**WORK REQUEST**
In the lines below, look for "Collapse". Copy each line where it appears.

Saved data entries:
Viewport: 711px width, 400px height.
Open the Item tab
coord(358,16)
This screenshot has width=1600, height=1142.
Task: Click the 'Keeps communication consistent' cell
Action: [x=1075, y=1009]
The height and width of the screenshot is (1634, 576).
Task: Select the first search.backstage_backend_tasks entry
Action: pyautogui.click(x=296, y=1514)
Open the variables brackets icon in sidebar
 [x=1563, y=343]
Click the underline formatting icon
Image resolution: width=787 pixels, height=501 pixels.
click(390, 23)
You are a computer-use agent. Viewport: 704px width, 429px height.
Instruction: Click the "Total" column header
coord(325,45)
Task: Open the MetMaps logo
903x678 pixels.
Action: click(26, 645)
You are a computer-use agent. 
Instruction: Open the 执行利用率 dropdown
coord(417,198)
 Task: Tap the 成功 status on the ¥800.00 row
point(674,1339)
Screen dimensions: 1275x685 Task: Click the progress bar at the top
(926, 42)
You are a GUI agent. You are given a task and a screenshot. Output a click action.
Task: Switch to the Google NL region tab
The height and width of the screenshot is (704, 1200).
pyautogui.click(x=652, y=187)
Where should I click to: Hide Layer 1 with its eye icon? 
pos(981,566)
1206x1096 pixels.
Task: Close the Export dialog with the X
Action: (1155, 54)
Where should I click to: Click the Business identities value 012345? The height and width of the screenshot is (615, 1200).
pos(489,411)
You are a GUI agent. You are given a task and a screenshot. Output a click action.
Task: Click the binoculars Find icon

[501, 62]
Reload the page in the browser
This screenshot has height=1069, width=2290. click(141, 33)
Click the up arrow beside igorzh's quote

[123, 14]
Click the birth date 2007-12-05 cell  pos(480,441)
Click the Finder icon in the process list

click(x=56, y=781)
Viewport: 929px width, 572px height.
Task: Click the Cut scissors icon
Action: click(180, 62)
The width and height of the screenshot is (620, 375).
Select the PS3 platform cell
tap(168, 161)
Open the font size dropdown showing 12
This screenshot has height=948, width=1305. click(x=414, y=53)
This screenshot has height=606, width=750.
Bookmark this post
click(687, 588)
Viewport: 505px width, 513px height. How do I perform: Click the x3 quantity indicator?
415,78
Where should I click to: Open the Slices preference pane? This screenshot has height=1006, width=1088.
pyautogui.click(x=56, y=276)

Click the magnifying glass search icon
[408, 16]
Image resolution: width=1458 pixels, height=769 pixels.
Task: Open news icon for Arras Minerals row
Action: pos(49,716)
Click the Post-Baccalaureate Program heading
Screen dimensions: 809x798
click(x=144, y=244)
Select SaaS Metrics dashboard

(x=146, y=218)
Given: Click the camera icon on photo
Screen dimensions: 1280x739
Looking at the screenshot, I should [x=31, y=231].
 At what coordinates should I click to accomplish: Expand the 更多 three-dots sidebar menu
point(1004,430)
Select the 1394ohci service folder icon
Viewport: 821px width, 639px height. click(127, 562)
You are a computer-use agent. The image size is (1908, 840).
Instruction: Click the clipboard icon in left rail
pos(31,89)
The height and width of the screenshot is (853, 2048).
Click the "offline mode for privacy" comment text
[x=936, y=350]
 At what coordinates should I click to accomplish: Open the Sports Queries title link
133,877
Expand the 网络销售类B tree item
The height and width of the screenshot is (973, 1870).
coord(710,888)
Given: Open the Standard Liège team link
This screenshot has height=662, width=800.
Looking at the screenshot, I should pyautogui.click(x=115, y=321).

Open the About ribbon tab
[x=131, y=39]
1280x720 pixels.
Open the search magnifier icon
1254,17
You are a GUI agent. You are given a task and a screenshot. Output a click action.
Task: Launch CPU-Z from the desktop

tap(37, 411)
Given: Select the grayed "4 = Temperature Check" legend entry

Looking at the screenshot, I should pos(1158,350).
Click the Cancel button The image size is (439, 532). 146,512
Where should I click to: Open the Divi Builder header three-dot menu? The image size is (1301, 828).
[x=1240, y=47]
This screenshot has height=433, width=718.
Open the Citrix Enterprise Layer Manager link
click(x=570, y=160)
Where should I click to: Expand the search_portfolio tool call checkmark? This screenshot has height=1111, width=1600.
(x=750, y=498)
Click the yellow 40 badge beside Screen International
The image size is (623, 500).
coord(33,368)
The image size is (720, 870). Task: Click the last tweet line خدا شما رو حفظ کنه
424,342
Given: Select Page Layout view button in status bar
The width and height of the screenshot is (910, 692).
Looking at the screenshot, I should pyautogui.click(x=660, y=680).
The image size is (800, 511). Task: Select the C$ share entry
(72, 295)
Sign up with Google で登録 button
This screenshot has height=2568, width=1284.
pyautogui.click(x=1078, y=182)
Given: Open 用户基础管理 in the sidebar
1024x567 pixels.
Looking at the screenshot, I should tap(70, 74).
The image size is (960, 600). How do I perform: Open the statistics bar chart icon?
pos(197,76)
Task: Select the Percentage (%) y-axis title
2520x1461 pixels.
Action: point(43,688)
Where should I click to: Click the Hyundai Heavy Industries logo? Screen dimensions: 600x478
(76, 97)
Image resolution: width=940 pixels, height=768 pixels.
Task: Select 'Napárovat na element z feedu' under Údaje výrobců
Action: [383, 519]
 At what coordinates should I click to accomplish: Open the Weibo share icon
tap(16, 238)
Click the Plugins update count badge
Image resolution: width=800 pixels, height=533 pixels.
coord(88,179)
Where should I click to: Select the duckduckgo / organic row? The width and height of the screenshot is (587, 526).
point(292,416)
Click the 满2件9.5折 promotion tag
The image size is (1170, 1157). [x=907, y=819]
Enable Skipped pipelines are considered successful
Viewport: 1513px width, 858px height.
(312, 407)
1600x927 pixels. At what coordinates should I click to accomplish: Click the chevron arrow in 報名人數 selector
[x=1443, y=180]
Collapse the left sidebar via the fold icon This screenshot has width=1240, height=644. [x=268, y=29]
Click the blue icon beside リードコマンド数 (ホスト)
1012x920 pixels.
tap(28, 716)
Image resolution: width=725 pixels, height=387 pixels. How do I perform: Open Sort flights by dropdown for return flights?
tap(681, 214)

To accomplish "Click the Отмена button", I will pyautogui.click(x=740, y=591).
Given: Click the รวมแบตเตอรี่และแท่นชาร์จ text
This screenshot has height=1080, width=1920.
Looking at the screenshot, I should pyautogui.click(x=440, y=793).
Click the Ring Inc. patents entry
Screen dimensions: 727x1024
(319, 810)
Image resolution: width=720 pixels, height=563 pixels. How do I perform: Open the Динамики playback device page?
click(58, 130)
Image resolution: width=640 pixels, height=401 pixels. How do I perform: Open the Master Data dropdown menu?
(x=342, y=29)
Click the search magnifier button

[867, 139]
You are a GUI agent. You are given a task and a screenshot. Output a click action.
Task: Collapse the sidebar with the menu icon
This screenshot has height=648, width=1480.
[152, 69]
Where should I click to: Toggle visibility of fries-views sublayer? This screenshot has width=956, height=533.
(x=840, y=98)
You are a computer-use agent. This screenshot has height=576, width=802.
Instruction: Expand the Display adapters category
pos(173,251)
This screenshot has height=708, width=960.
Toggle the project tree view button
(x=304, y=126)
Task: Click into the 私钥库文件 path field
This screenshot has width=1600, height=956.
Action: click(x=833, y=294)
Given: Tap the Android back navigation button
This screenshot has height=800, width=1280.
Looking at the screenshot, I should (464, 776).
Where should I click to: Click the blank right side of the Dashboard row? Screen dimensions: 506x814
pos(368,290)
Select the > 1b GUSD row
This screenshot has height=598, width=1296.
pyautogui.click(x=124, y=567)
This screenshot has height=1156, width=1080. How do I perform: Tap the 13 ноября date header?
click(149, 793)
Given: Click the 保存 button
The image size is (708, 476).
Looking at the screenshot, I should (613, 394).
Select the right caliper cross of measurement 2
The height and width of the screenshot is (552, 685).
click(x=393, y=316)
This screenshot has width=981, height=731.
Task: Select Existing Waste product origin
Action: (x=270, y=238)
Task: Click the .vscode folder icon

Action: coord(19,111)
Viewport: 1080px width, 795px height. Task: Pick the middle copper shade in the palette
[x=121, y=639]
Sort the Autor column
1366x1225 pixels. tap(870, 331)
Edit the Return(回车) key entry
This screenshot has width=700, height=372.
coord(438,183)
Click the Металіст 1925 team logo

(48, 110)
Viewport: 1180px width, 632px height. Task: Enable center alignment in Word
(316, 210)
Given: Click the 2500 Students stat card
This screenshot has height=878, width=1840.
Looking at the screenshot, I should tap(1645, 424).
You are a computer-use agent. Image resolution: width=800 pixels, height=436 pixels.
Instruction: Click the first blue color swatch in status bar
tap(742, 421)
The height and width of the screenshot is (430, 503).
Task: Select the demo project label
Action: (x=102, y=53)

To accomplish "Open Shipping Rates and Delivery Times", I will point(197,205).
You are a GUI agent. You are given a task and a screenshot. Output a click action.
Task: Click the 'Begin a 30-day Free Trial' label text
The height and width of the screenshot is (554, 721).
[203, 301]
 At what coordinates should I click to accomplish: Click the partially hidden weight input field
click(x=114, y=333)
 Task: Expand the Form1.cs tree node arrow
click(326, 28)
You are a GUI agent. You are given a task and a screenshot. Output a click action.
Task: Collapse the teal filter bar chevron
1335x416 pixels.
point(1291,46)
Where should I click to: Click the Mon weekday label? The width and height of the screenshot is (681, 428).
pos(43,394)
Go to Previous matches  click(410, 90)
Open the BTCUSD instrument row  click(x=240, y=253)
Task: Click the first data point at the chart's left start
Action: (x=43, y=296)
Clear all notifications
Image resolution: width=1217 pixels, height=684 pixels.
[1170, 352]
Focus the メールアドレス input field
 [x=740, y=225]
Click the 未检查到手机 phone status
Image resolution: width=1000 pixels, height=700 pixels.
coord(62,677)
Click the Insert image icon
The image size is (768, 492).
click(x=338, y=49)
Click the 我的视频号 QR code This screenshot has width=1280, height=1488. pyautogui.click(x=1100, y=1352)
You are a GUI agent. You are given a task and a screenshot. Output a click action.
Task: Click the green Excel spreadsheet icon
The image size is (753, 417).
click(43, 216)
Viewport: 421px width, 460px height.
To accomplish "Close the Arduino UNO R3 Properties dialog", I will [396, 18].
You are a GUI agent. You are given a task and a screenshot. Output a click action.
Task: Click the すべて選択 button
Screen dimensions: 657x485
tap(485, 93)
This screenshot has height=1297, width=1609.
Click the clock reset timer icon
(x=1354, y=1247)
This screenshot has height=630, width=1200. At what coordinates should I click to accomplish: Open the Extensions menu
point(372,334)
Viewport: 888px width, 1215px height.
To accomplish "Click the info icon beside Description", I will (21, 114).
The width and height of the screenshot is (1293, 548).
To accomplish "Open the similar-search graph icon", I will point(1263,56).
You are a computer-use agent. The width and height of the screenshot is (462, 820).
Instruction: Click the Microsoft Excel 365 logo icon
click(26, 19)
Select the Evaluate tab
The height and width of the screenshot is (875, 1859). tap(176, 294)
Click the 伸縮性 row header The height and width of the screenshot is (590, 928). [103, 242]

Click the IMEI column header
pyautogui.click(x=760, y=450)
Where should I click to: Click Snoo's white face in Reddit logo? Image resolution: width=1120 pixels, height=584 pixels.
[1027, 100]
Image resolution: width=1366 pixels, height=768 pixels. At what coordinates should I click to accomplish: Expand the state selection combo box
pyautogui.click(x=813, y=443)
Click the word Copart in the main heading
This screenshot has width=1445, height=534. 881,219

**EXERCISE RESULT**
Collapse the left sidebar via the fold icon This screenshot has width=1240, height=644. [x=268, y=29]
Task: Collapse the sidebar with the menu icon
Task: Collapse the teal filter bar chevron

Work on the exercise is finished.